One of the few upsides during the COVID-19 pandemic in New York City has been the free buses. For months, the MTA has suspended fare collection and blocked off the front of the buses to protect drivers from the (potentially) coronavirus-carrying public. As the worst of the public health crisis subsides, the agency said on Tuesday the free rides must end.
“We have to make sure we’re balancing safety with collecting fares,” Interim President of New York City Transit Sarah Feinberg said. “But, starting in August, at some point we’re going to start opening that fare box again.”
After all, the MTA is facing a $10 billion deficit.

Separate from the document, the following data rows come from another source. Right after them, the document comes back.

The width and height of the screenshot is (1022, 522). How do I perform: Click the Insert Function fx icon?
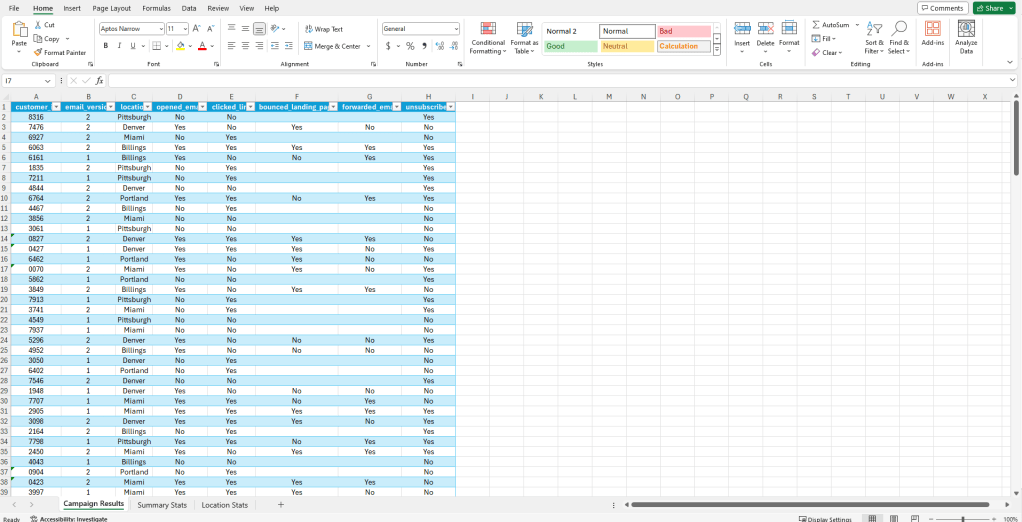tap(99, 80)
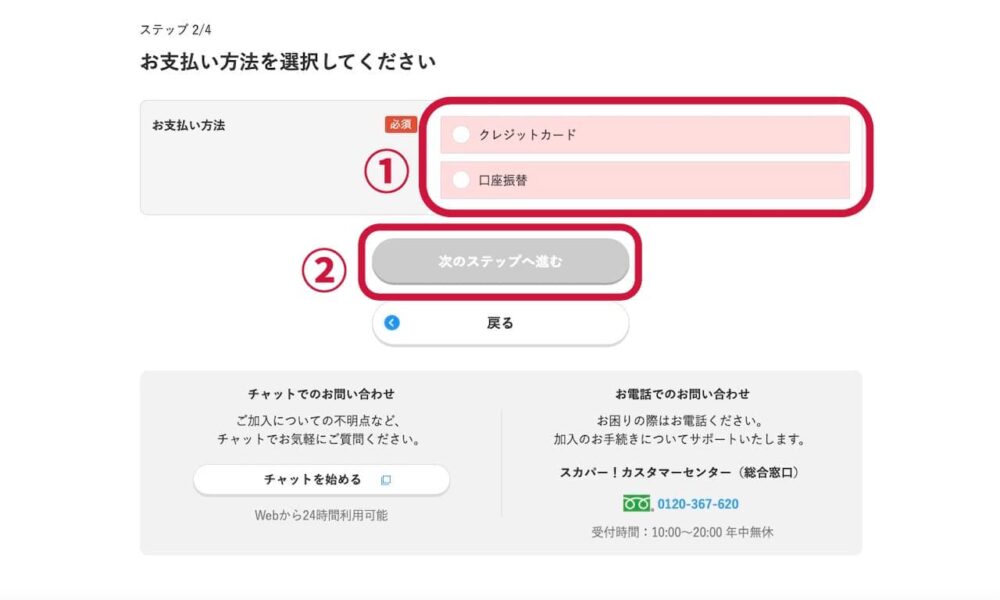
Task: Click the ステップ 2/4 step indicator
Action: [175, 30]
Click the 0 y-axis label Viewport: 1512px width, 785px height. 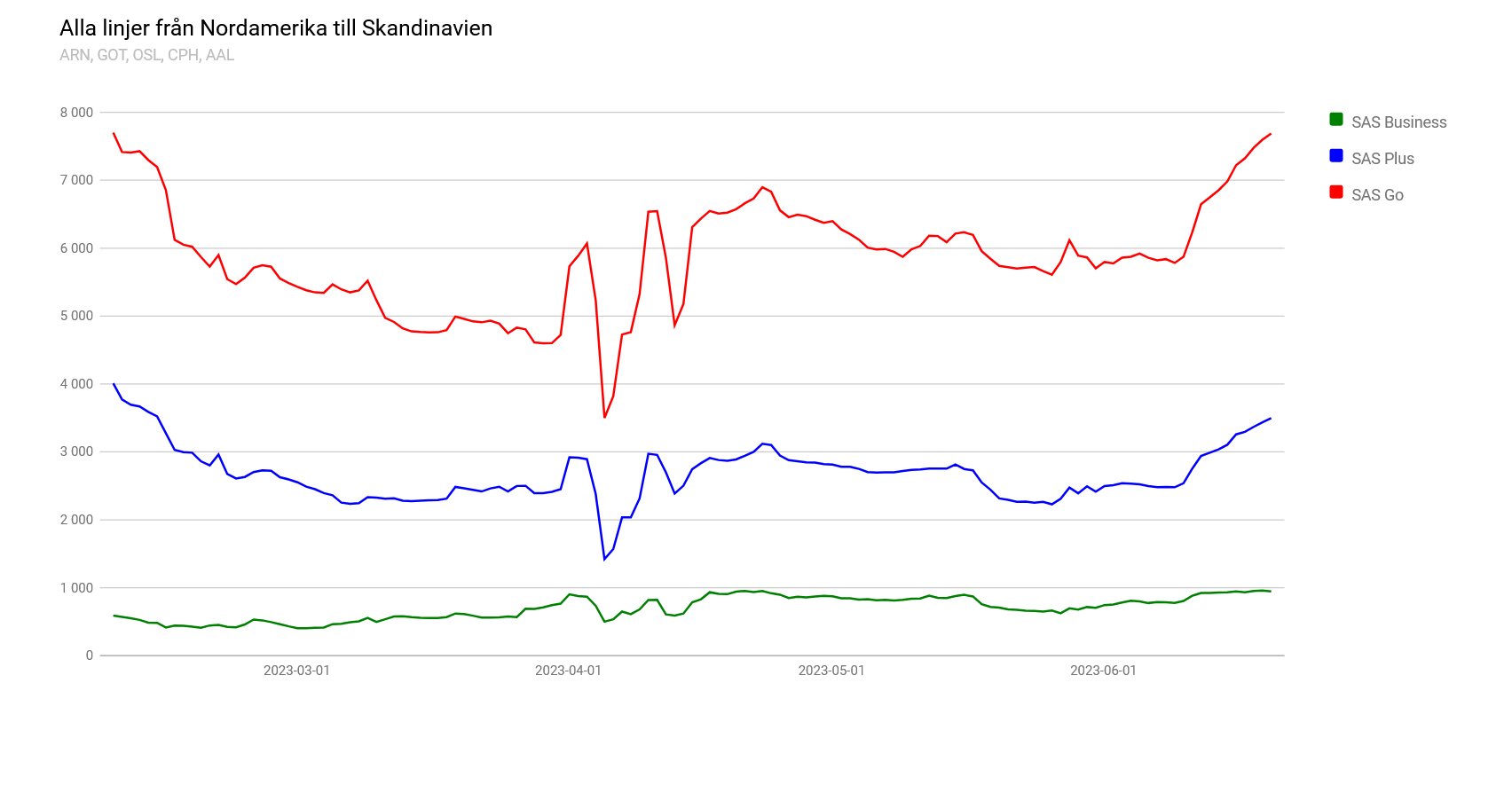pos(89,655)
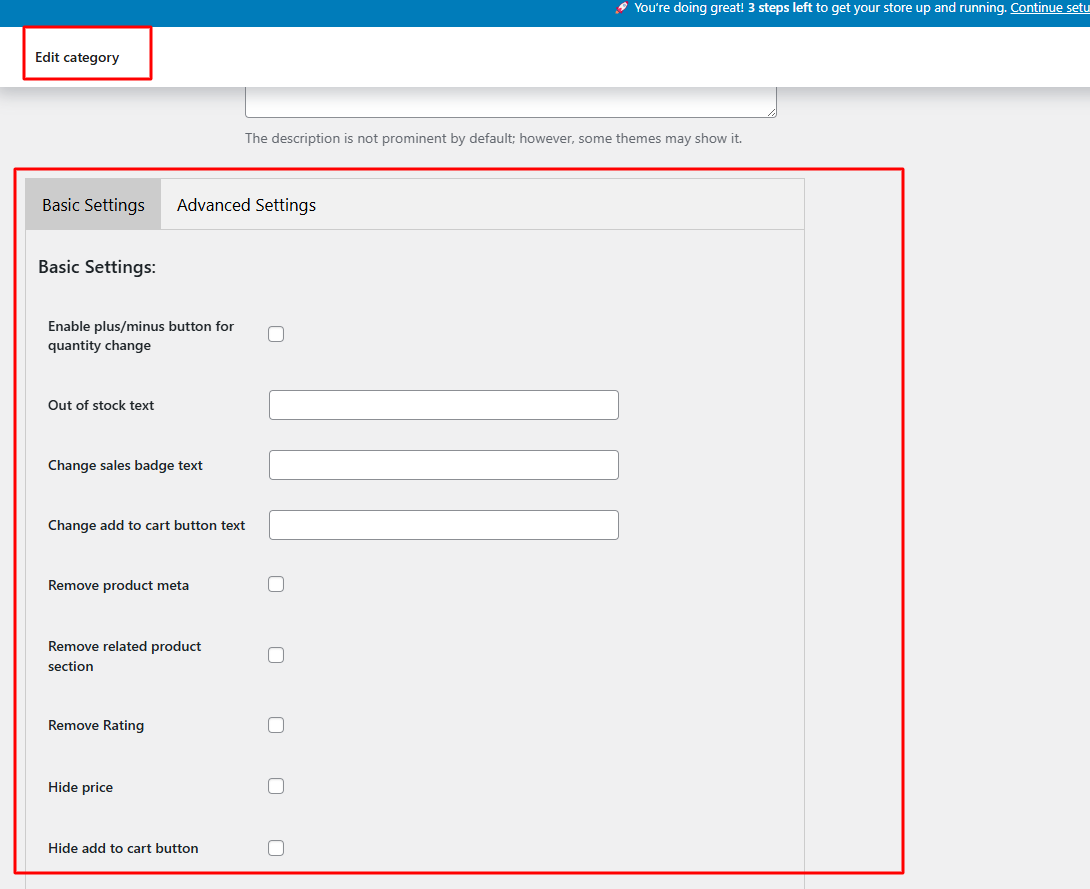Click the "Out of stock text" label
Screen dimensions: 1090x889
[x=101, y=405]
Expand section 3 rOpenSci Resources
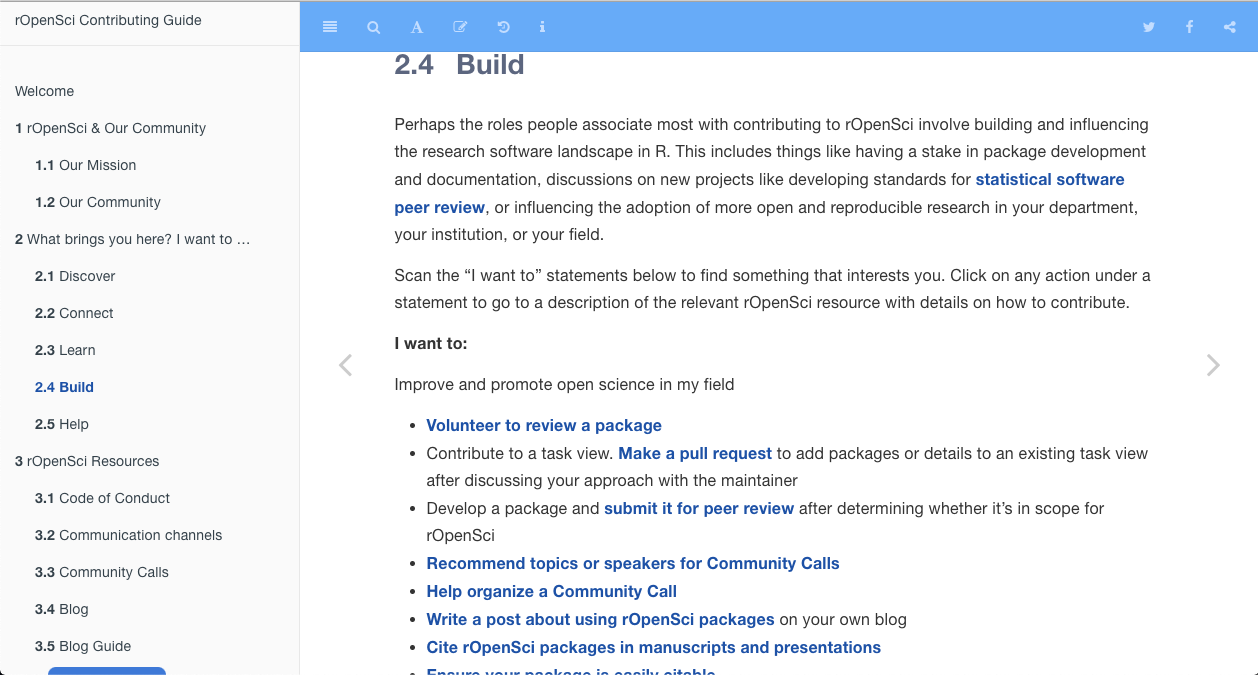The image size is (1258, 675). (x=87, y=461)
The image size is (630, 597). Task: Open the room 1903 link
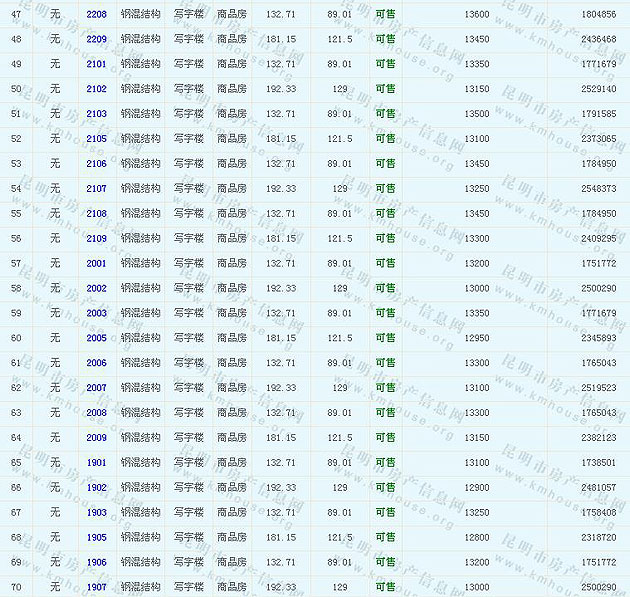click(97, 512)
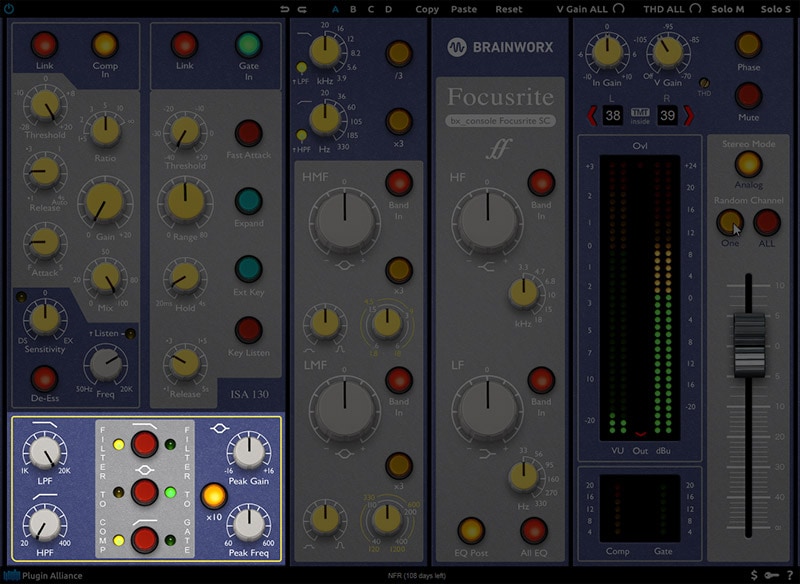Screen dimensions: 800x584
Task: Click the left channel number 38 field
Action: 613,116
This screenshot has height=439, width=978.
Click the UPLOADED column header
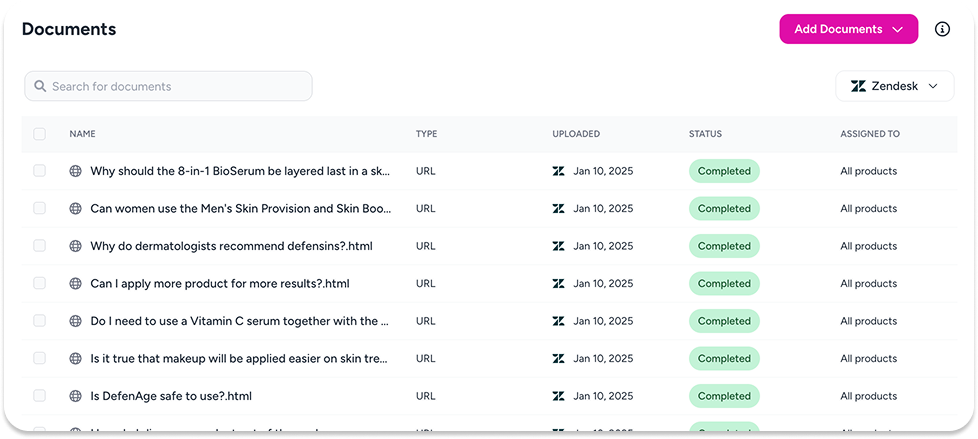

Bus ridership has bounced back to more than one million riders a day (half of its pre-pandemic ridership), partly a result of the free rides with bus passengers boarding through the rear doors and the public perception that buses are safer than subways. However, as Feinberg noted, safety of the bus drivers remains critical: Of the 131 MTA workers who have died from COVID-19, 41 of them worked in the bus division.
Fare collection will begin as the MTA installs new plastic protective barriers around drivers on city buses, and plastic curtain partitions on express buses.
Installation is expected to be completed by the fall on all buses. Riders will still not be able to sit in the front rows, but will be able to board from the front to pay the fare.
The agency hasn’t decided whether it will bring back the fare beating “eagle teams” to check whether riders paid or not.
Buses have mostly returned to regular schedules, and speeds are still up about 15 percent, due to fewer cars on the road. That’s down from a recent high of 20 percent faster than before the pandemic.
Early this month, the city agreed to install 20 miles of new bus lanes, which is also expected to help buses move along.